[[ Data listing open ]]

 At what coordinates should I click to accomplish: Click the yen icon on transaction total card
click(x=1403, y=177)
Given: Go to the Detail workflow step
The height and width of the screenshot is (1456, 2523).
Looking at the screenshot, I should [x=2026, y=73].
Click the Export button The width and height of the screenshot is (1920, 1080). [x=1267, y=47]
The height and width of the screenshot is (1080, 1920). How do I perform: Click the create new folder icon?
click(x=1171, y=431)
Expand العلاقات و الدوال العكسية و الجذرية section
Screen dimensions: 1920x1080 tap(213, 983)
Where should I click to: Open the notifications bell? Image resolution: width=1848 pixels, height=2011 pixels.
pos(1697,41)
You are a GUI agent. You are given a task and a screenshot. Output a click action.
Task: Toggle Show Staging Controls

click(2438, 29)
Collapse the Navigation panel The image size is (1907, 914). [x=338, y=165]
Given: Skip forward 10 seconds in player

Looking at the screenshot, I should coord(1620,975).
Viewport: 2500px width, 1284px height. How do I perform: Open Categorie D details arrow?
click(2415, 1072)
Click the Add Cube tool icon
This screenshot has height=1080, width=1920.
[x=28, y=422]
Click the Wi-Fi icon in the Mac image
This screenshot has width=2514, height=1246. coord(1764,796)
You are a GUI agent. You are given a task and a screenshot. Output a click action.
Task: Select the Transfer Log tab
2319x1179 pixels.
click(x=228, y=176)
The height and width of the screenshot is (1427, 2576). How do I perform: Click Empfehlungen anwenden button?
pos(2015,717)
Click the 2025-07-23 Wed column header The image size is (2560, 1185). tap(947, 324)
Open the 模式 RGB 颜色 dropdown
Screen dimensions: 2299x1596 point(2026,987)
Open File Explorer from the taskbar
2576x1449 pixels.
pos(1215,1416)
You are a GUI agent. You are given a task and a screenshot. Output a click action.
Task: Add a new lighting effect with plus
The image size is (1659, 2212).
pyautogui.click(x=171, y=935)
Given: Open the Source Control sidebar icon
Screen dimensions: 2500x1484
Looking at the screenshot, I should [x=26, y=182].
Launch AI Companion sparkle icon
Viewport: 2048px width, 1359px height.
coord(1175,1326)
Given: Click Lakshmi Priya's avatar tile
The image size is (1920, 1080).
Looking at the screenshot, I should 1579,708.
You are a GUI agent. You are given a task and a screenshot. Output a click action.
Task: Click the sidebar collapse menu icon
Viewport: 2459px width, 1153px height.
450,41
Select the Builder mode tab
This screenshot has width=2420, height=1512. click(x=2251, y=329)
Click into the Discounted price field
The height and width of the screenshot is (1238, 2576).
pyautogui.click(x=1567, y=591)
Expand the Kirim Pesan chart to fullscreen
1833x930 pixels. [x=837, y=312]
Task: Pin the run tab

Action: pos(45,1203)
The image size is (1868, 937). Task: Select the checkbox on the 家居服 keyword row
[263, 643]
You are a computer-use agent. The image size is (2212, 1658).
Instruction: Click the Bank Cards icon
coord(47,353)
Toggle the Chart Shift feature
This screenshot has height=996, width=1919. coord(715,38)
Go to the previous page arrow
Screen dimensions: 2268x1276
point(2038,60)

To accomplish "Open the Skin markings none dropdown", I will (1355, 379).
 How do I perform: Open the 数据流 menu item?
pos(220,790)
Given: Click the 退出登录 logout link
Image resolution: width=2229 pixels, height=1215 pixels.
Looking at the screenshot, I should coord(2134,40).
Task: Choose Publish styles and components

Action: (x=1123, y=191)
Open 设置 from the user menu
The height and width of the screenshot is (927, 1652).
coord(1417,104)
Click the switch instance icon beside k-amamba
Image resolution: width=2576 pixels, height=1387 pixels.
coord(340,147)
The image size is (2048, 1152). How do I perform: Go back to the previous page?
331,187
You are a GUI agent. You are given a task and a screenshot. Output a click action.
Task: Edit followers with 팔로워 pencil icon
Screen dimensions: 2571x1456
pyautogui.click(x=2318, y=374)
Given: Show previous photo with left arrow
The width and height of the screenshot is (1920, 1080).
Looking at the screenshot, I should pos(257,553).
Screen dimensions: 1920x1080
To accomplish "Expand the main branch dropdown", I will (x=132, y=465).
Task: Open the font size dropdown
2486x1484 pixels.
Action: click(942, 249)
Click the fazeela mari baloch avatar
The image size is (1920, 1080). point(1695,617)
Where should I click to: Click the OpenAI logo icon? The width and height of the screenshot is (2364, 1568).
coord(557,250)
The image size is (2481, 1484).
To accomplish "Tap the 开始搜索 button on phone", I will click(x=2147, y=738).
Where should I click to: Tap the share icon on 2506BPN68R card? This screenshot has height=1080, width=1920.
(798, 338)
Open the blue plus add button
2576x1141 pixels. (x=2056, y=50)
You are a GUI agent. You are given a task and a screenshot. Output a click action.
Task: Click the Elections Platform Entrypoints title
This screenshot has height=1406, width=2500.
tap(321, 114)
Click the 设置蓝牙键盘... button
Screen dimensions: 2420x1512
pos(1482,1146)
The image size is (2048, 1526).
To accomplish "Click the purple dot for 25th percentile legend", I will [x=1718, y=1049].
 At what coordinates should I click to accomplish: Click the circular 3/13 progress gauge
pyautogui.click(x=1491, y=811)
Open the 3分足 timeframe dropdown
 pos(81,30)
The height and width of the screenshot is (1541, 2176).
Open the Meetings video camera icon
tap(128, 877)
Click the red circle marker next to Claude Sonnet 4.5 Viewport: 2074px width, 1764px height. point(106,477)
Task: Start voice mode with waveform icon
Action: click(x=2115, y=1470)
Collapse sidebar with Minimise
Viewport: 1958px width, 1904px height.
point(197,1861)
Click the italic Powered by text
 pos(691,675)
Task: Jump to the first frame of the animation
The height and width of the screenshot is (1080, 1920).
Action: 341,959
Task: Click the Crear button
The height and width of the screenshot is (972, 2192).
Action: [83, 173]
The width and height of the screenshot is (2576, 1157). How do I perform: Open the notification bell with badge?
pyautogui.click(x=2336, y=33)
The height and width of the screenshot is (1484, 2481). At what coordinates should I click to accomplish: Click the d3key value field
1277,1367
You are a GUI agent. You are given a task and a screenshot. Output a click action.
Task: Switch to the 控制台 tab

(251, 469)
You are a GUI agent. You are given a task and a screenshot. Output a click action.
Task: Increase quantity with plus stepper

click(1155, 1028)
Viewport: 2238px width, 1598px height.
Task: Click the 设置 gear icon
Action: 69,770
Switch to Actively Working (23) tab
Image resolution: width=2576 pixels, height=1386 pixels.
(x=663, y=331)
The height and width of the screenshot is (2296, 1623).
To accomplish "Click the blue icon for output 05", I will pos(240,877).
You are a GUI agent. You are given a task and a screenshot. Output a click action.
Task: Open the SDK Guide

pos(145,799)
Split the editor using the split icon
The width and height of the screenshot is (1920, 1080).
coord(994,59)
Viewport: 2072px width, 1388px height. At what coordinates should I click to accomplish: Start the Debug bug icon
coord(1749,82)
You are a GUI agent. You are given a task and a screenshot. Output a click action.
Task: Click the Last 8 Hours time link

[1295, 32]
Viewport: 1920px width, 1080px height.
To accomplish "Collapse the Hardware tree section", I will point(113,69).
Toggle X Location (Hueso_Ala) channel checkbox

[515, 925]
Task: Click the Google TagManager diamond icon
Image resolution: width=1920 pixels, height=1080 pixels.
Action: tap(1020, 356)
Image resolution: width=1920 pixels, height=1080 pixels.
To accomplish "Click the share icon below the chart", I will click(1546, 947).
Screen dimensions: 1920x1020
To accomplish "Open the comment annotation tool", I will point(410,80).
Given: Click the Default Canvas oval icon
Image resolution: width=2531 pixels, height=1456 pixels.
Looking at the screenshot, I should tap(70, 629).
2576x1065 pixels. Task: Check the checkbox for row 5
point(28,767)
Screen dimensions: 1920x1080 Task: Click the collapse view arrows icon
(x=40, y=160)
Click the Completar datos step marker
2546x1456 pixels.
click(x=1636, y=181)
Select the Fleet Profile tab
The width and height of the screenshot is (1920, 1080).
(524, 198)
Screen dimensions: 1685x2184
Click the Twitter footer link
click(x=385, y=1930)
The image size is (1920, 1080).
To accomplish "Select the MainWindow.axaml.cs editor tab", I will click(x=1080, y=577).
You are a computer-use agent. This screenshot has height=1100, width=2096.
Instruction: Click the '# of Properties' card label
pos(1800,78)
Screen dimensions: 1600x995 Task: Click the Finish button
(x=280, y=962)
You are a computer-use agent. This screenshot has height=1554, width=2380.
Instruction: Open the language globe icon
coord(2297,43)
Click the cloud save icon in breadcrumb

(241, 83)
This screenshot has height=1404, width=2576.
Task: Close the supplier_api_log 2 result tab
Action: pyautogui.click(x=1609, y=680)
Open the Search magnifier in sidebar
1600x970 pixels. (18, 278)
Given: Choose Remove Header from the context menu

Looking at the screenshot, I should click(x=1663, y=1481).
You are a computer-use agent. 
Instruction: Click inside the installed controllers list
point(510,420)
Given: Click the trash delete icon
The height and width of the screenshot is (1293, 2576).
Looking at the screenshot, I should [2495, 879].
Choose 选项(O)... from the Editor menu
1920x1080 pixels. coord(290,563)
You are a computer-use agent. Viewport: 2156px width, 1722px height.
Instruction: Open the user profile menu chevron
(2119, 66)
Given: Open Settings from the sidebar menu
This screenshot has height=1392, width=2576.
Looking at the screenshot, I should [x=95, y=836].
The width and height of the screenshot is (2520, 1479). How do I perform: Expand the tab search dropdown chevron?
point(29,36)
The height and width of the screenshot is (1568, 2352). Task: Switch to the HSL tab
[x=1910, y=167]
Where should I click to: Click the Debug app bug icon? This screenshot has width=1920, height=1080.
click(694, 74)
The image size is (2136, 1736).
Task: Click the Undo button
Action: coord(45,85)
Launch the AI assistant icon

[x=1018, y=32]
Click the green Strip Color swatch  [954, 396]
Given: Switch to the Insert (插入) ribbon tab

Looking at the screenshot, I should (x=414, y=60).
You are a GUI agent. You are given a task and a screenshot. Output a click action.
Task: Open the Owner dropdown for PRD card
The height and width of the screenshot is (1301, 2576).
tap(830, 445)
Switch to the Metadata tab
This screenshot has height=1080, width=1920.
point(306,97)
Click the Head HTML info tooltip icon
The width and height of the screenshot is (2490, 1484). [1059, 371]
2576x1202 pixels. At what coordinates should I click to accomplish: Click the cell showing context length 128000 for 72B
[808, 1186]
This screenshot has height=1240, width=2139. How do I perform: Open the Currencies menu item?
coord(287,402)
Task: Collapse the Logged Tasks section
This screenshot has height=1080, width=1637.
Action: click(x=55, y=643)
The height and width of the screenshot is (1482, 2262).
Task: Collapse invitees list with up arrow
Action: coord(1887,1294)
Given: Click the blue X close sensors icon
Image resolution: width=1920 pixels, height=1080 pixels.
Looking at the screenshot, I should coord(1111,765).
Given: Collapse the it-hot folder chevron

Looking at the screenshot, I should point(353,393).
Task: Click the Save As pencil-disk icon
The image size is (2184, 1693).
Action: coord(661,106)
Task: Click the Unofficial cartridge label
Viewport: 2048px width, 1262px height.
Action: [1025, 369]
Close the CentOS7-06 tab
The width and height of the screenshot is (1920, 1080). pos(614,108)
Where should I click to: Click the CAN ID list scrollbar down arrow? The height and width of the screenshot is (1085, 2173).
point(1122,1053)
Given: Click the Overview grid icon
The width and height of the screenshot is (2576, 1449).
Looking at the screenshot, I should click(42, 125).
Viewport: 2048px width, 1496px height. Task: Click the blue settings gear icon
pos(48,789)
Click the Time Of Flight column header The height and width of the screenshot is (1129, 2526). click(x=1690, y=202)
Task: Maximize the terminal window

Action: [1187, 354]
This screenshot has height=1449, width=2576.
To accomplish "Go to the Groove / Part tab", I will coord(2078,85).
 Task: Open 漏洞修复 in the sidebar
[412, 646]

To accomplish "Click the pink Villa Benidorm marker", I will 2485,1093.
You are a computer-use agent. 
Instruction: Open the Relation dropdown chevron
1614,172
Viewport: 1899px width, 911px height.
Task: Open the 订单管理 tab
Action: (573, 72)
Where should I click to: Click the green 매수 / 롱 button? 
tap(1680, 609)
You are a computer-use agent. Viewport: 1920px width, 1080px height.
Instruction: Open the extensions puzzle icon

[[ Data listing closed ]]

Extract the lines of the preceding material that run from the line with "Given: Click the 退出登录 logout link" through the line with "Given: Show previous photo with left arrow", inclusive, reproducing them exactly and adding nothing.

Solution
Given: Click the 退出登录 logout link
Image resolution: width=2229 pixels, height=1215 pixels.
Looking at the screenshot, I should coord(2134,40).
Task: Choose Publish styles and components

Action: (x=1123, y=191)
Open 设置 from the user menu
The height and width of the screenshot is (927, 1652).
coord(1417,104)
Click the switch instance icon beside k-amamba
Image resolution: width=2576 pixels, height=1387 pixels.
coord(340,147)
The image size is (2048, 1152). How do I perform: Go back to the previous page?
331,187
You are a GUI agent. You are given a task and a screenshot. Output a click action.
Task: Edit followers with 팔로워 pencil icon
Screen dimensions: 2571x1456
pyautogui.click(x=2318, y=374)
Given: Show previous photo with left arrow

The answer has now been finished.